McElderry’s rather smug Joseph is sold into slavery by his not surprisingly disgruntled brothers when they grow tired of his boasting about his dreams and his new coat. Coupled with blatant favouritism from their father towards Joseph, it’s hard not to root for the bad guys in Bill Kenwright’s production of the musical. McElderry simply does not bring gravitas to the role which was done so well by Jess Conrad, Jason Donovan and Philip Schofield. He is not helped by Kenwright’s comic slant on the script which borders on farce at times and occasionally seems desperate. The steadfast refusal of a pop-up sheep to remain popped up was one of the few genuine amusing moments of the evening. The use of a wooden goat on wheels and a talking camel’s head raised few laughs and gave an amateur feel to the scenes.

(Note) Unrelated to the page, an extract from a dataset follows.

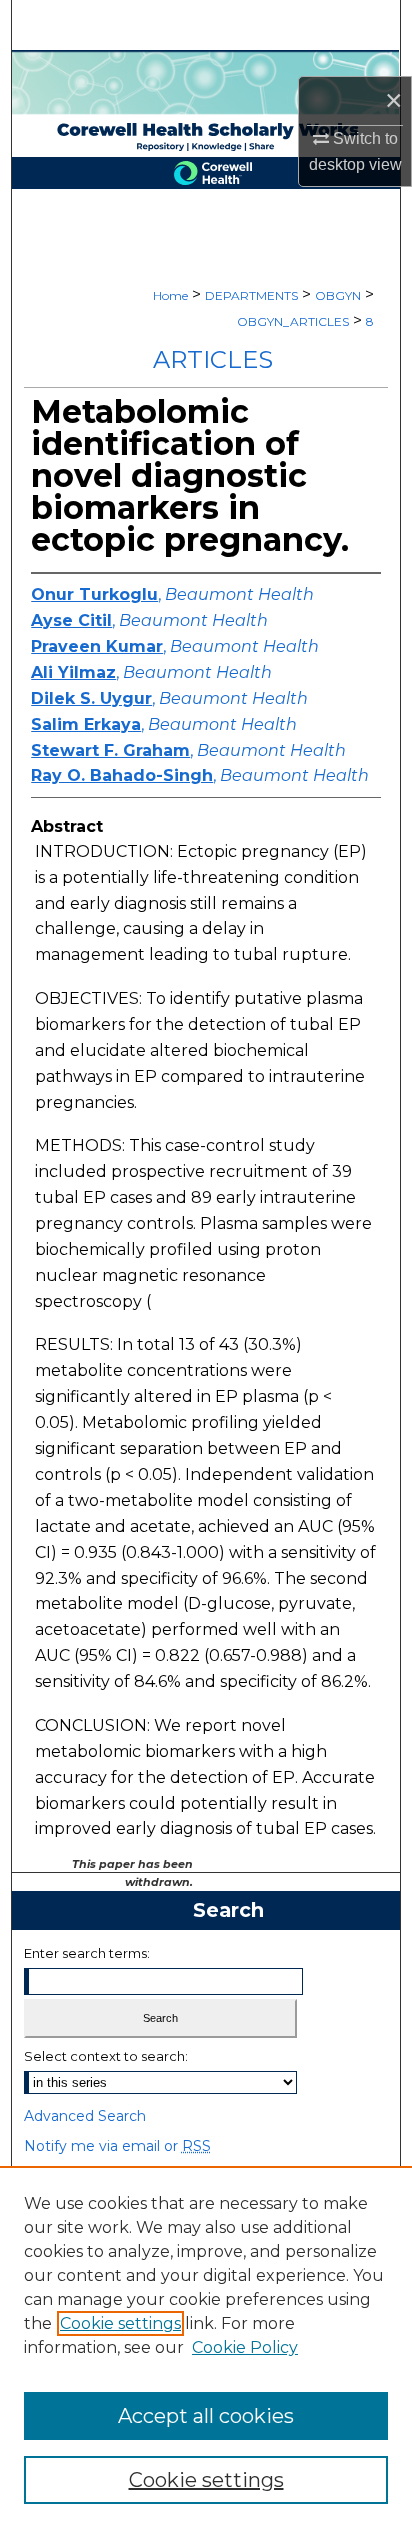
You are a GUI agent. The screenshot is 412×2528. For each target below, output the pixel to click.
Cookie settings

But the boy can sing. The 2009 X-Factor winner disproves the stories surrounding the annual contest that nobody can actually perform to a remotely acceptable level, without the infamous auto-tune, gave pitch perfect performances from start to finish. His rendition of “Close Every Door” and “Any Dream Will Do” proves that he has the voice for musical theatre, but at the moment, lacks the acting ability required to be totally convincing. No doubt this will come with time as the 24 year old gains more experience, and his enthusiasm never waivers as Joseph rises from commoner to be the Pharoah’s closest aide.
There are strong performances from all eleven brothers. In particular, Lewis Asquith as Napthali and the Pharoah’s butler and Tom Hier and Jamie Jukes as Levi and Zebulun. Samantha Noel steps confidently into the role of Narrator in the first half but seems to struggle with pitching issues later on.
Emilianos Stamatakis makes his British debut as Judah and Pharaoh and almost steals the spotlight from MacElderry with his Elvis themed performance of “Song of the King (Seven Fat Cows)”.
Tilly Ford and Gemma Pipe shine in all of their many roles and are the most hard-working and versatile cast members and the Michael Hall Theatre School choir are chirpy and tuneful.
Joseph eventually forgives his errant brothers, but not before disguising himself with a rather odd hat that seems to be made from a mixture of props from “Phantom of the Opera” and “Starlight Express”.
The rousing and impressive finale of the “Joseph Megamix” performed by the whole cast , brought the audience to its’ feet to sing along. This family friendly show runs until Friday 12th February.